#### [Given passage]

▼

The 1996 United States Senate special election in Kansas was held on November 5, 1996, concurrently with the presidential election and the regularly scheduled election for the state's Class 2 seat. Incumbent Republican U.S. Senator and Senate Majority Leader Bob Dole, the Republican nominee for president, had resigned on June 11, 1996, in order to focus on his presidential campaign. Lieutenant Governor Sheila Frahm was appointed to the seat upon Dole's resignation, but she was defeated in the primary by Representative Sam Brownback, who went on to win the general election over Democrat Jill Docking.

Brownback served in the U.S. Senate from 1996 to 2011 and later as governor of Kansas from 2011 to 2018; in his successful 2014 gubernatorial re-election campaign, he had faced off again against Docking when she was the unsuccessful Democratic lieutenant gubernatorial nominee.

As of 2025, this is the last time a Democratic candidate won Cowley County as well as Ellis County in a US Senate election.

▲

#### [Given entries]
▼

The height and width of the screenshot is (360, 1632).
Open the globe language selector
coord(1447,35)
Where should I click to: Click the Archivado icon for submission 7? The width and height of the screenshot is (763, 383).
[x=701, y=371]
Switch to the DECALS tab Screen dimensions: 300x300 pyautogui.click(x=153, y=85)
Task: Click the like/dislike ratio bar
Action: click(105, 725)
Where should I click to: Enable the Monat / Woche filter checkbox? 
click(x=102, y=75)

▲
▼

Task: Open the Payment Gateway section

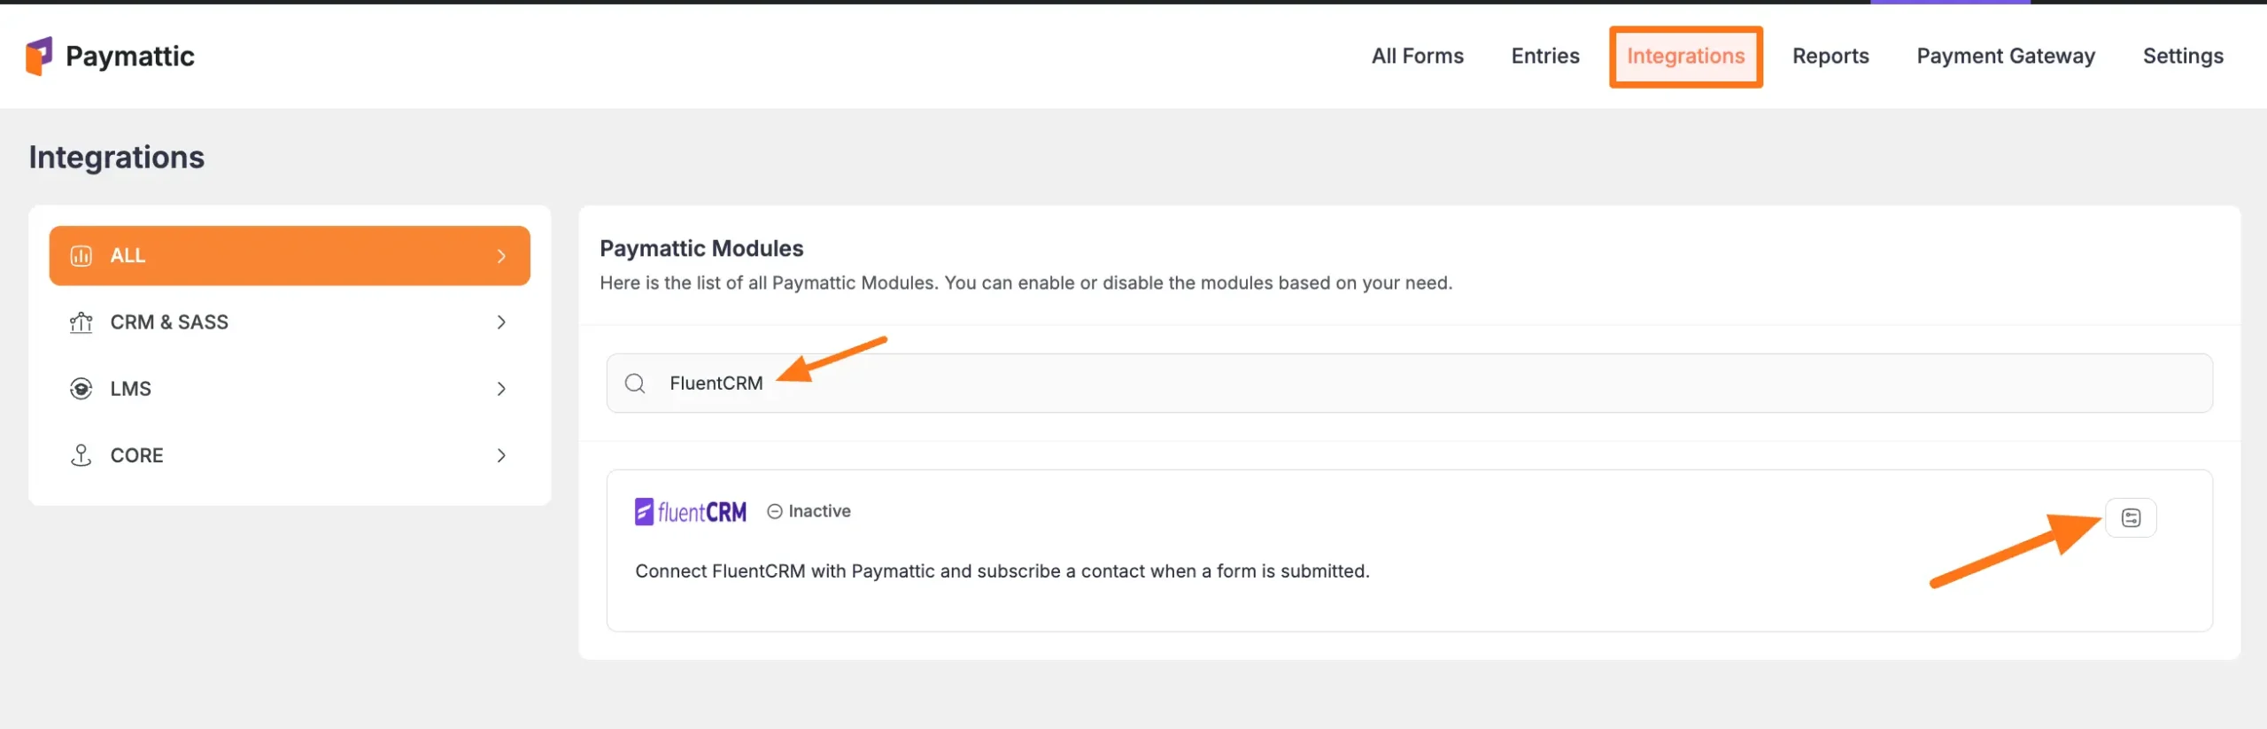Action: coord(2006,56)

▲

#### [What is needed]
Please state the date on which Bob Dole resigned his Senate seat, according to the passage on the 1996 Kansas Senate special election.

#### [Result below]
June 11, 1996